Sometimes after dinner we would play poker or sometimes Anton would gather us around to scare us with a ghost story, having fun with us. Once Mom jumped out with a stocking over her head and a dagger poised in her hand.
Anton organized us with scrawled lists indicating who had to do what when. His name was never on any of the lists, which Jane pointed out. He taped the lists to the cupboards in the camper. From the cassette player Anton’s classical music would blare.

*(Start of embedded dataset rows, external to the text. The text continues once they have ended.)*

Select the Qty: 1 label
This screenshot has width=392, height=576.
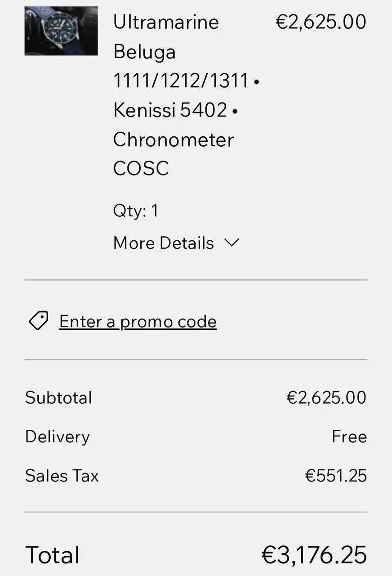coord(136,211)
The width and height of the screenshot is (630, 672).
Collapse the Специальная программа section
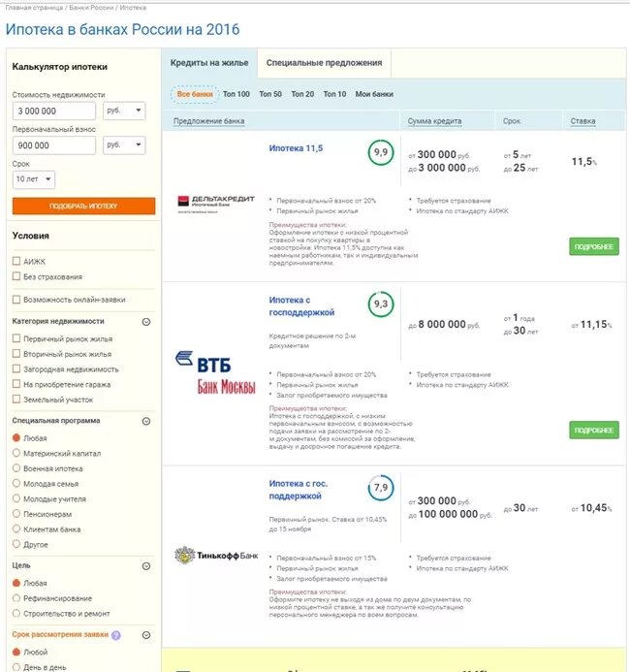pyautogui.click(x=146, y=421)
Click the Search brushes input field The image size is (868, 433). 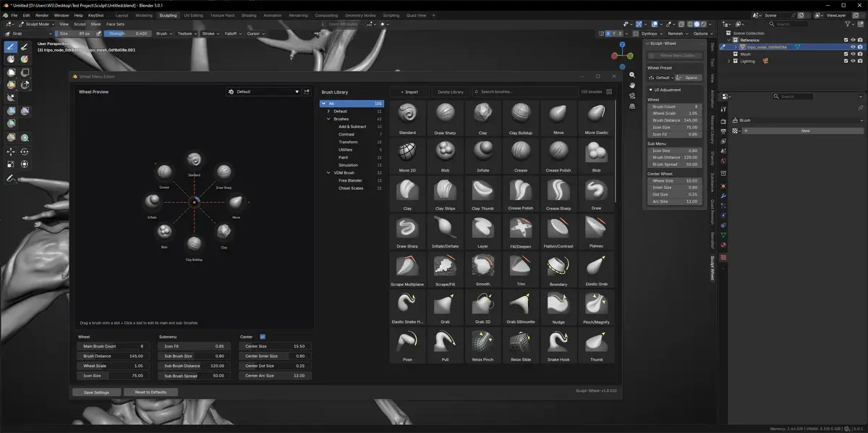524,92
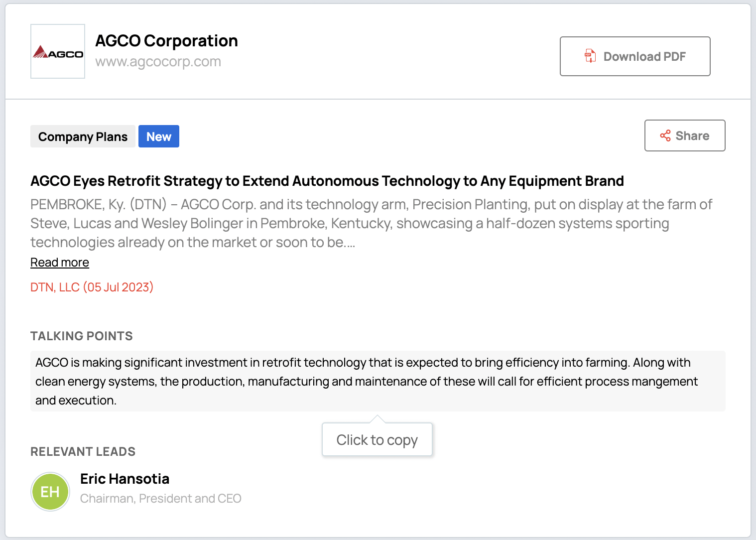The width and height of the screenshot is (756, 540).
Task: Click the blue New badge
Action: (x=158, y=136)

Evenings we weren’t allowed to listen to anything else.
“Why don’t you ever help out?” Jane asked Anton one night after dinner. “Why isn’t your name ever on those lists you write up?” We all sat at the table. I took a deep breath. I wished she hadn’t said that. Everything had been going along just fine. Our faces were illuminated orange by candlelight, our bodies lost to the dark. It was quiet out there and the night sky was bright and thick with stars. An airplane flew overhead.
“Don’t tell me what to do, babe,” Anton said calmly. He took a sip of Jack Daniel’s, holding Jane with his eyes. “I’ve been driving all day.” Silence.
“Driving us to where?” Jane asked.
“Jane, babe, be happy with where you are.” The muscles at the corner of his mouth tightened and his eyes squinted.
“You tell us what to do all the time,” Jane persisted, “yet you never do anything yourself.” Jane knew how to provoke him. She knew how to argue.
Mom sighed. Her thumbnail ran over her lips. “What about dessert?” she suggested.
“Looky here, babe,” Anton said, shifting forward in his seat, “do your dinner job and don’t let me hear about it. I’m warning you.” He gulped some more Jack Daniel’s. The music blared – Beethoven, Mozart, I didn’t know which. I could feel Anton getting bigger. Even his sideburns became more severe. Jane’s braids hung long, pulling her face down. Her big brown eyes opened wide.
“Warning me? I think you’re just lazy,” she spit the words out, shoving her chair back from the table with a stack of dishes in her arms. “All you do is smoke dope and drink and it makes you lazy.”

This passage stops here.